Provided entries -
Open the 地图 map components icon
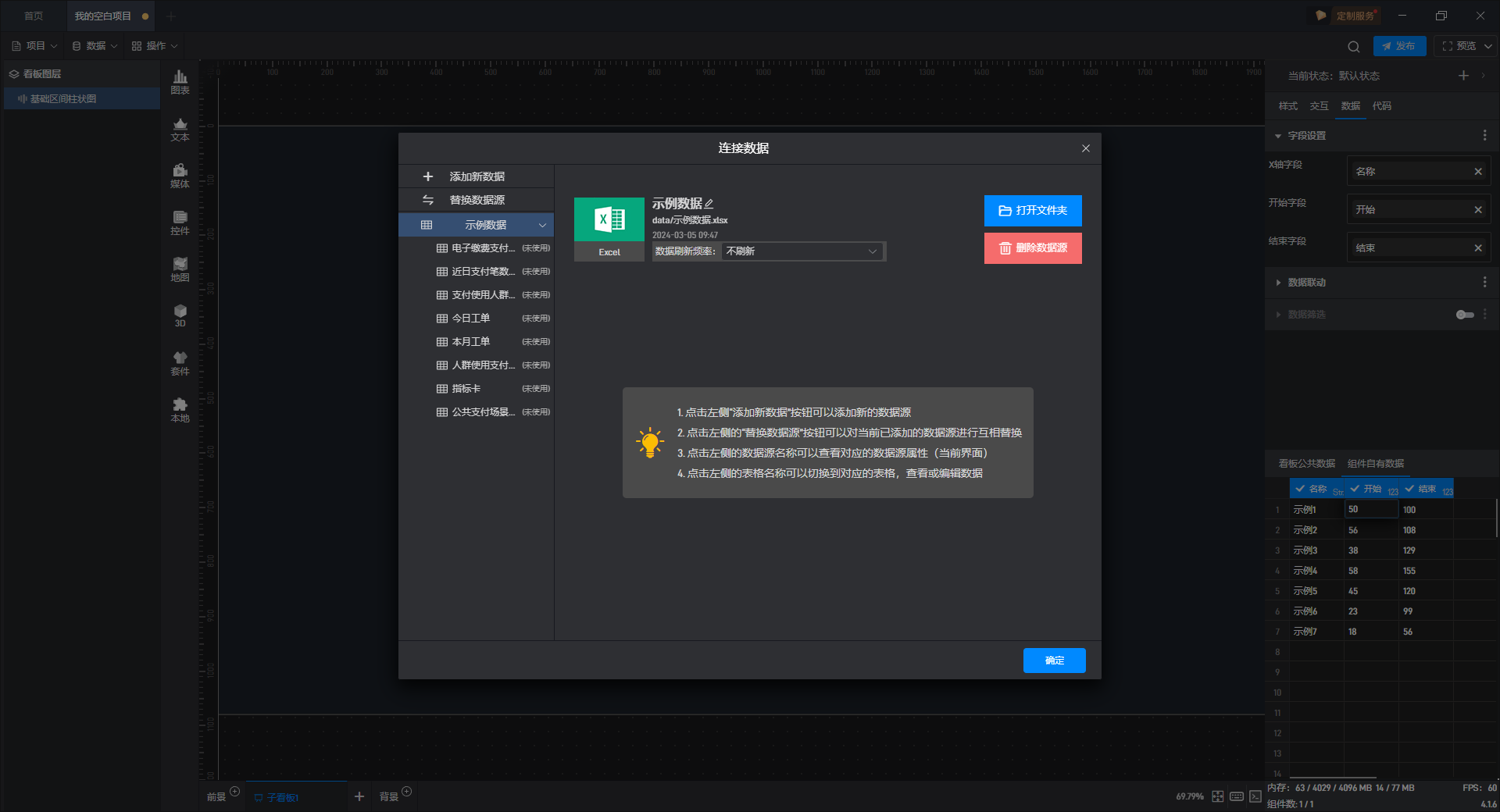 click(x=180, y=269)
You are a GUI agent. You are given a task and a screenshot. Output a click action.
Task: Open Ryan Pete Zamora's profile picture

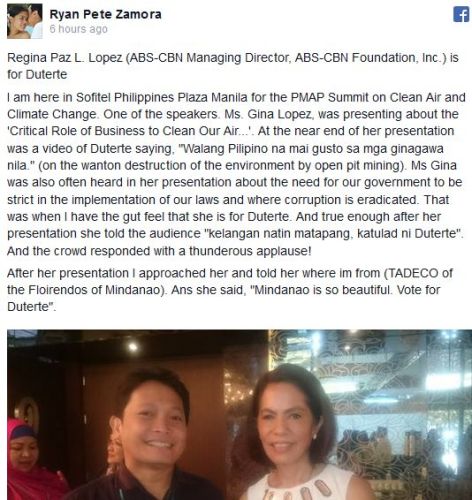tap(25, 21)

Your task - Word-for-word transcript, pictures excluded: copy all the material above.

Task solution -
Open the 地图 map components icon
 click(x=180, y=269)
You are a GUI agent. You are given a task and a screenshot. Output a click action.
Task: Open Ryan Pete Zamora's profile picture

tap(25, 21)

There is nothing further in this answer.